Problem details — Scale the data from the line containing "You are a computer-use agent." through the end of the data, writing those lines out again with their requests and multiplying every coordinate in the answers by 1.3, rounded to whole numbers with halves going up. Leave the pictures out of your answer.

[Records from a collection]

* * * * * * *

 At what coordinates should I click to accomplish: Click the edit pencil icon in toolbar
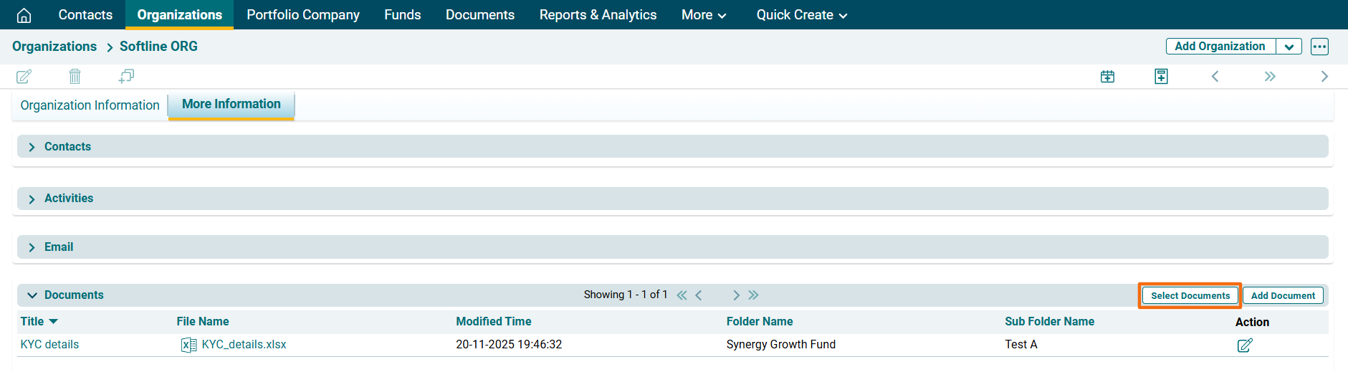tap(24, 76)
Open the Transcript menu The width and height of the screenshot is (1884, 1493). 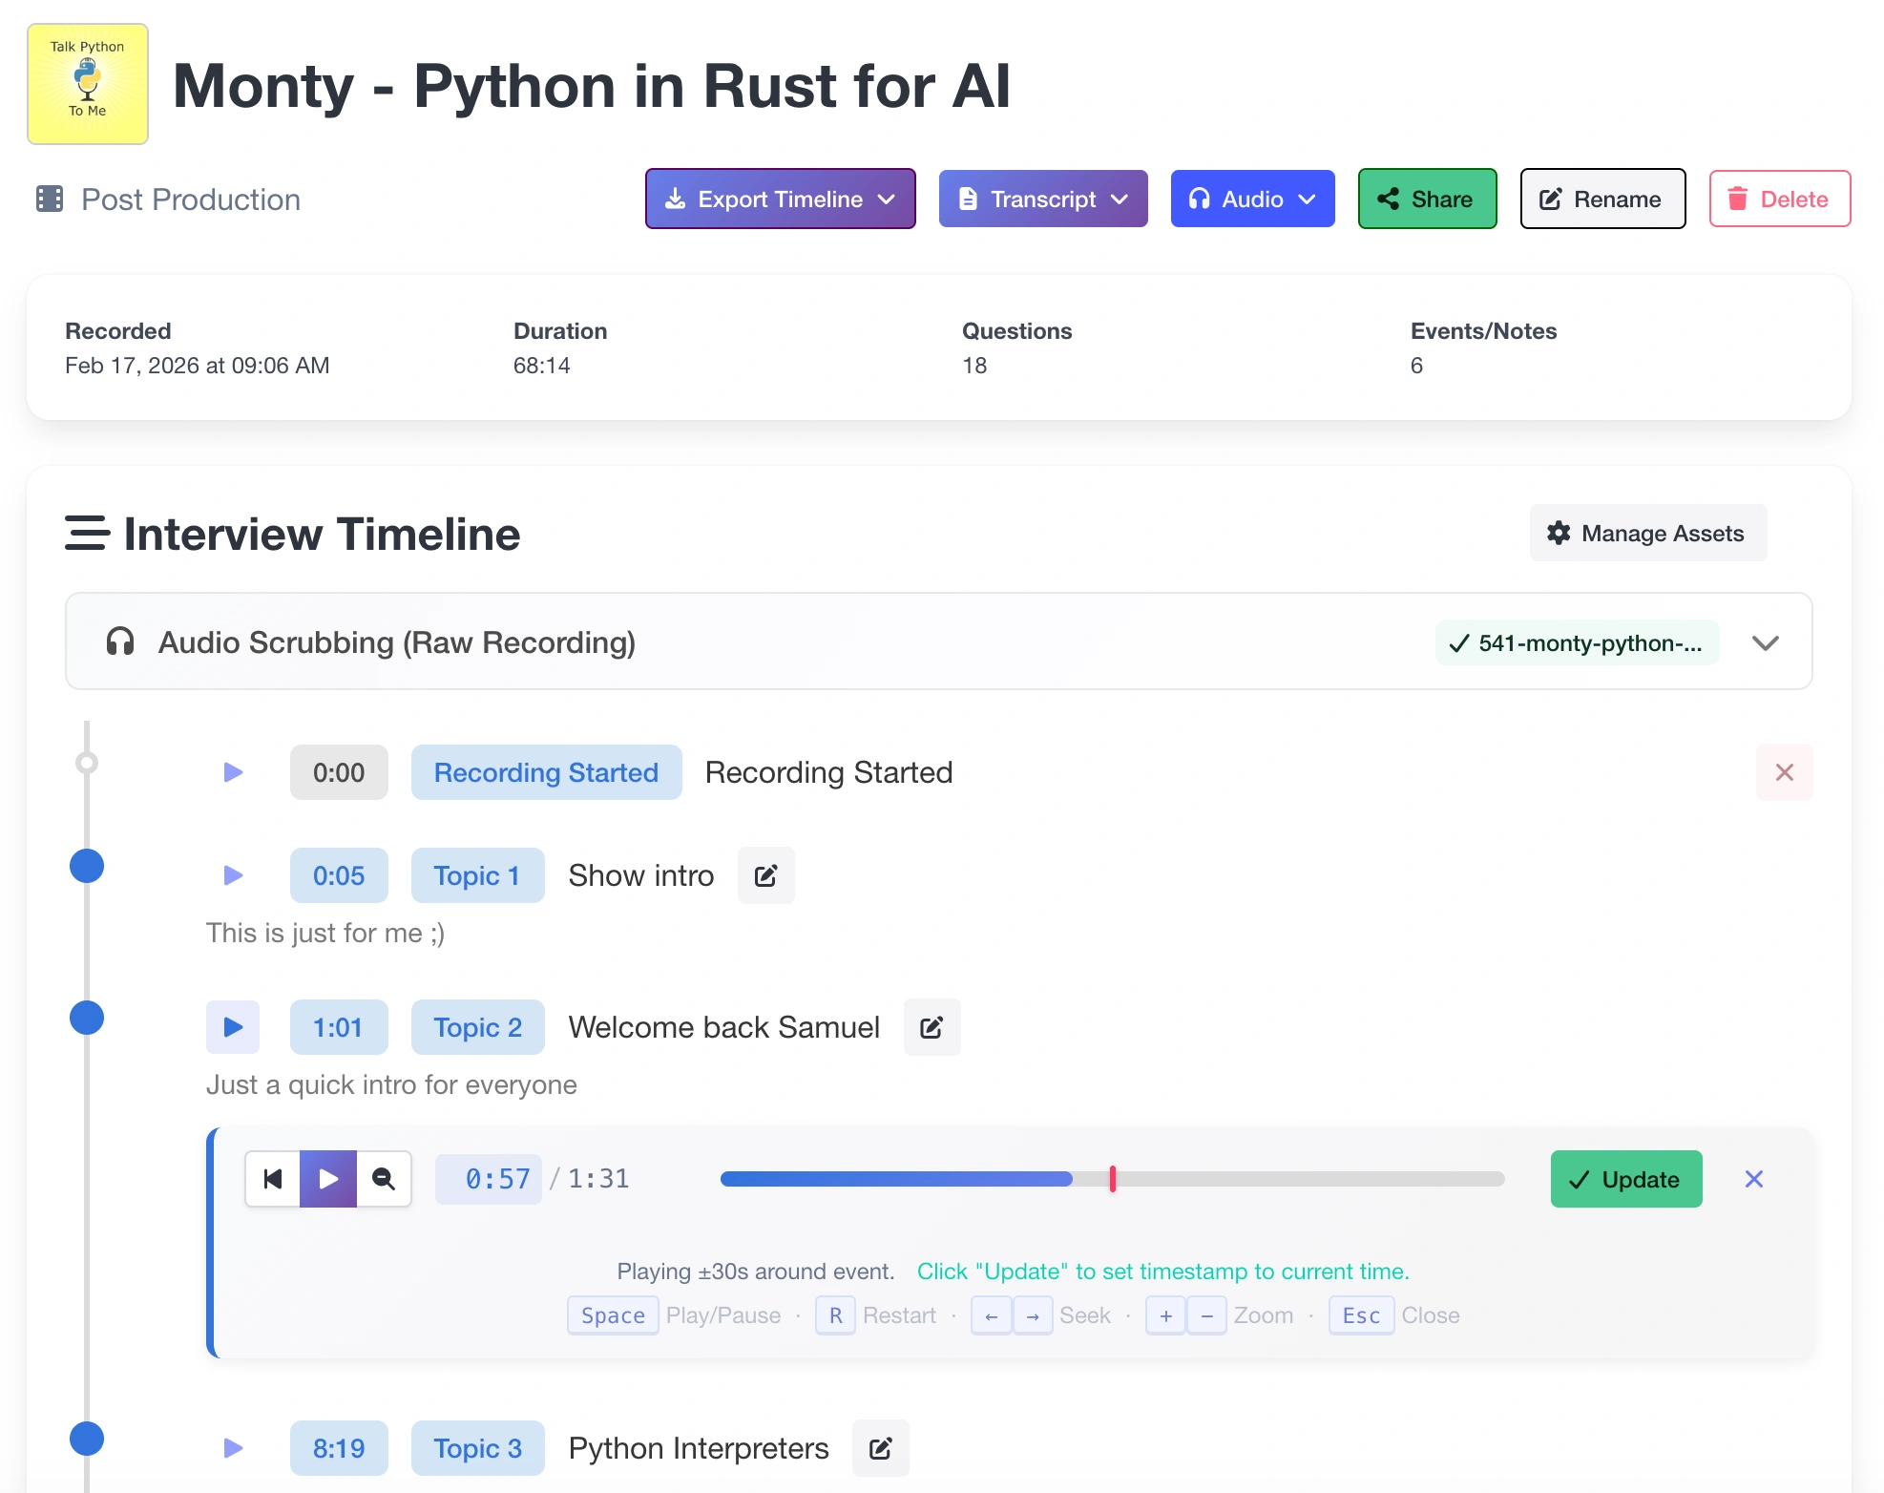coord(1042,199)
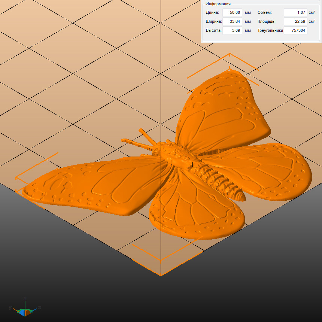Click the Площадь value field
This screenshot has height=322, width=322.
tap(295, 21)
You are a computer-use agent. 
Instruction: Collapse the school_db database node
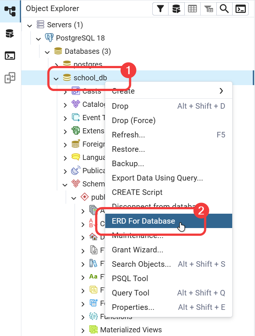[56, 78]

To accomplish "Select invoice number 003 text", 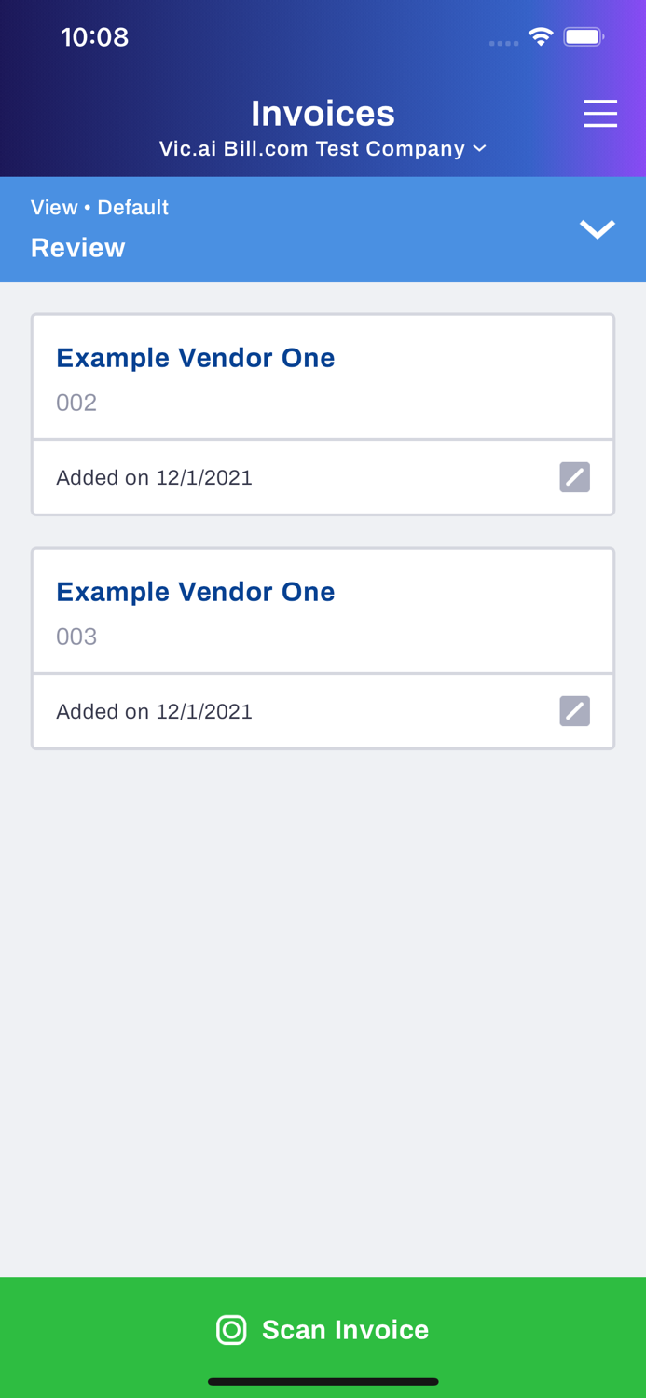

* * * * * * *

Reply to the task —
You are a computer-use agent. 
Instruction: Collapse the school_db database node
[73, 101]

To accomplish "Select invoice number 003 text", 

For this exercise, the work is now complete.